▶ **What is needed**: Report each line of the data that has "will" somewhere in it.

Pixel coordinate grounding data
──────

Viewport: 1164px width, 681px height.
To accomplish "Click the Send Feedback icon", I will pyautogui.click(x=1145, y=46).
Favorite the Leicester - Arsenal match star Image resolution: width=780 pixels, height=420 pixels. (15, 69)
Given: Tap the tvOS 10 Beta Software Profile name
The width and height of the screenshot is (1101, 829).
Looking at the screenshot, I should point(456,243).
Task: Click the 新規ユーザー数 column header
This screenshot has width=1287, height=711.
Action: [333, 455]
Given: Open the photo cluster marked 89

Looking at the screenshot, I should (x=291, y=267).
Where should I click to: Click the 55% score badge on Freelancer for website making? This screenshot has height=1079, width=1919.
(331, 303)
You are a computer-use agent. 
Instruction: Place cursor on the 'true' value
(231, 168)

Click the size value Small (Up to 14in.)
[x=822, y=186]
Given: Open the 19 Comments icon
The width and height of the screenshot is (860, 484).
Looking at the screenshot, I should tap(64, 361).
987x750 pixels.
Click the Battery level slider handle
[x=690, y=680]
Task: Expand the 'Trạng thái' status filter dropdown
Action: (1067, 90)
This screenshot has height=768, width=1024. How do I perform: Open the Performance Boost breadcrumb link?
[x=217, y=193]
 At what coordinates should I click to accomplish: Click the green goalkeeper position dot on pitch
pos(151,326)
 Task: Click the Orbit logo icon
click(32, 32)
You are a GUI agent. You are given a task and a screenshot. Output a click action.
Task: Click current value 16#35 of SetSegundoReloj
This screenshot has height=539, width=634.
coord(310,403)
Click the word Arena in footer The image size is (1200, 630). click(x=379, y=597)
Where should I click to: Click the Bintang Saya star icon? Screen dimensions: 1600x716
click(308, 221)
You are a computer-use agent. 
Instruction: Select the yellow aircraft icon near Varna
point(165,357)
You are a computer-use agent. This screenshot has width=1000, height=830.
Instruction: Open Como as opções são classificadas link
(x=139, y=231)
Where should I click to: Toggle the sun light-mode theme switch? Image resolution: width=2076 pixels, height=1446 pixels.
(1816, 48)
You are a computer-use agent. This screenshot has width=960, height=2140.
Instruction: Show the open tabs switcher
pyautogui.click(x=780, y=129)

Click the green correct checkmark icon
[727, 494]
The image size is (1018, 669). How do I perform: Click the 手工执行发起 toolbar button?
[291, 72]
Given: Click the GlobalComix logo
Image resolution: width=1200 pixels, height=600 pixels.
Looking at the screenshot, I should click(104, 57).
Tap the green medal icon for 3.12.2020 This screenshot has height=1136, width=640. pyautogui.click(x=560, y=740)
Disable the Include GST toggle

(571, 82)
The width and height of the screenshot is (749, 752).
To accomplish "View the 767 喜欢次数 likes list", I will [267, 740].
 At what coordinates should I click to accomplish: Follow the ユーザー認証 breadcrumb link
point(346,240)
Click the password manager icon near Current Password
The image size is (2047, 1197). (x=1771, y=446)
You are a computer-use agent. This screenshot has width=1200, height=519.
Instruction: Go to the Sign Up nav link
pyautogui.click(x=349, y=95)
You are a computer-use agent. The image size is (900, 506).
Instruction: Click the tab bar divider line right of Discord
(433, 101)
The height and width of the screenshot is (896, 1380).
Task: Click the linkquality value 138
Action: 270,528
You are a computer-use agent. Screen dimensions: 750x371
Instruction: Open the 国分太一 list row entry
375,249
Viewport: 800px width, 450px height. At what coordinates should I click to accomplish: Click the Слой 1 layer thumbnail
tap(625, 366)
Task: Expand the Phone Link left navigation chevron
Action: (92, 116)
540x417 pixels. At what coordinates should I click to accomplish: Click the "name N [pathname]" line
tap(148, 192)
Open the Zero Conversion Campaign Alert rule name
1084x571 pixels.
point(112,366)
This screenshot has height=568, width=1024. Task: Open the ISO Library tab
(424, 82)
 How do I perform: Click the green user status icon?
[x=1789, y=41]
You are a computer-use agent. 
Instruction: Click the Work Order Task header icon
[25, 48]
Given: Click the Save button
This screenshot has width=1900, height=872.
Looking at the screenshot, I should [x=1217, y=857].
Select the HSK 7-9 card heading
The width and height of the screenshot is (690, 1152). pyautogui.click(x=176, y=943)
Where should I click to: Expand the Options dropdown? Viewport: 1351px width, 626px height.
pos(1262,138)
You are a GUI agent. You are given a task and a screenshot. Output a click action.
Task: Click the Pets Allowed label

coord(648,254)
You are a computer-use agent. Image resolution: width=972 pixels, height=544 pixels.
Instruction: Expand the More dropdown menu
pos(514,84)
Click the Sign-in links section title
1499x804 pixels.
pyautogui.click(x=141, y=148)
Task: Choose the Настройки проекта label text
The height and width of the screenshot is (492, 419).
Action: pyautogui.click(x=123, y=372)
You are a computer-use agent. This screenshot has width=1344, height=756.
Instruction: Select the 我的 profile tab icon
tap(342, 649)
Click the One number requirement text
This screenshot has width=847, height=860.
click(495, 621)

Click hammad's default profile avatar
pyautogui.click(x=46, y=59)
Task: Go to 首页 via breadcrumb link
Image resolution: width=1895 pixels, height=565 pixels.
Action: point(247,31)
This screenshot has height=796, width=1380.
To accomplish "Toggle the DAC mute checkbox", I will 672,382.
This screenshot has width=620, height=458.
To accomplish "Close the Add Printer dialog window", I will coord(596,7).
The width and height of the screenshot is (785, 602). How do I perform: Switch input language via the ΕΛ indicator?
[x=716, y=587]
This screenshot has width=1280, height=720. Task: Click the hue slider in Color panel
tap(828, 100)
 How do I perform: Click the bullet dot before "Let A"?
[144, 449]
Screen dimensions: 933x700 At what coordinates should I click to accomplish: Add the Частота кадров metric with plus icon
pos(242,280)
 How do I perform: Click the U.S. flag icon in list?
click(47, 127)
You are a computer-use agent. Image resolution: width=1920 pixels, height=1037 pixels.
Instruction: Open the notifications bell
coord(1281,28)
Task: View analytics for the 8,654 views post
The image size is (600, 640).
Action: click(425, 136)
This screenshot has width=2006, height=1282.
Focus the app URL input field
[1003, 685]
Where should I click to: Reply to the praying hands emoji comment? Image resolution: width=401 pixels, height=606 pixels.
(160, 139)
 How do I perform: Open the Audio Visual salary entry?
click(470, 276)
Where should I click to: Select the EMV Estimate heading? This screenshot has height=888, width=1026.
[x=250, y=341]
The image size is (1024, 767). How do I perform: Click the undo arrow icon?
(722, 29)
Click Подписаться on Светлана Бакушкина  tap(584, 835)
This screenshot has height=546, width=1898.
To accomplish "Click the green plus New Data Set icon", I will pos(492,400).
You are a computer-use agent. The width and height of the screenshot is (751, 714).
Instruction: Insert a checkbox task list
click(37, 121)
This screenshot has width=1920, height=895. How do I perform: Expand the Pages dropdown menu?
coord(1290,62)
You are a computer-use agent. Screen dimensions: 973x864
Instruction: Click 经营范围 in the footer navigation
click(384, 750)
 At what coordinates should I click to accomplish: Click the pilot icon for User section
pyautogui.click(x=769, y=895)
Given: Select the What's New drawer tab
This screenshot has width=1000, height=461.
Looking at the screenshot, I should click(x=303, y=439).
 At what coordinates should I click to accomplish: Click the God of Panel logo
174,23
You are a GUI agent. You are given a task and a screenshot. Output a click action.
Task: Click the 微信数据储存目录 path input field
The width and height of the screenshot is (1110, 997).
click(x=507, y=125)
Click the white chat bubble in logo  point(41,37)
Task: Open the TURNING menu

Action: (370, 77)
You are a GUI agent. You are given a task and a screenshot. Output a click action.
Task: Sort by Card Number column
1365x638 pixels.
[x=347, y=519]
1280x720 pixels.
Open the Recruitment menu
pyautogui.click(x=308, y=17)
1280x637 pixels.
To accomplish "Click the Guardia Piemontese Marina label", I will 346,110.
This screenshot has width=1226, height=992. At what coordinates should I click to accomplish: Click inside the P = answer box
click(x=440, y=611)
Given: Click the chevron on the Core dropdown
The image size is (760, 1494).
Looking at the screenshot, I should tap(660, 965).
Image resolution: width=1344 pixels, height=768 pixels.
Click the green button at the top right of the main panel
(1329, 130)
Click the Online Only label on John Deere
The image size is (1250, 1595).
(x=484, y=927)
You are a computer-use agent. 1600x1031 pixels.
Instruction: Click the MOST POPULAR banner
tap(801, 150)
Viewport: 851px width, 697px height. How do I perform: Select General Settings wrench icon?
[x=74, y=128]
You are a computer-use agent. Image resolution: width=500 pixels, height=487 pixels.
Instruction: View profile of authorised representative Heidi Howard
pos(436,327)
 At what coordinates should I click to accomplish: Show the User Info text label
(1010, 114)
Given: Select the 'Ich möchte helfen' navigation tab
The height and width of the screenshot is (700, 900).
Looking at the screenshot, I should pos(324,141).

──────

▶ **Reply**:
To accomplish "Click the Send Feedback icon", I will pyautogui.click(x=1145, y=46).
To accomplish "View the 767 喜欢次数 likes list", I will [267, 740].
To accomplish "Toggle the DAC mute checkbox", I will 672,382.
To accomplish "Close the Add Printer dialog window", I will coord(596,7).
To accomplish "Click the green plus New Data Set icon", I will pos(492,400).
To accomplish "Click the Guardia Piemontese Marina label", I will 346,110.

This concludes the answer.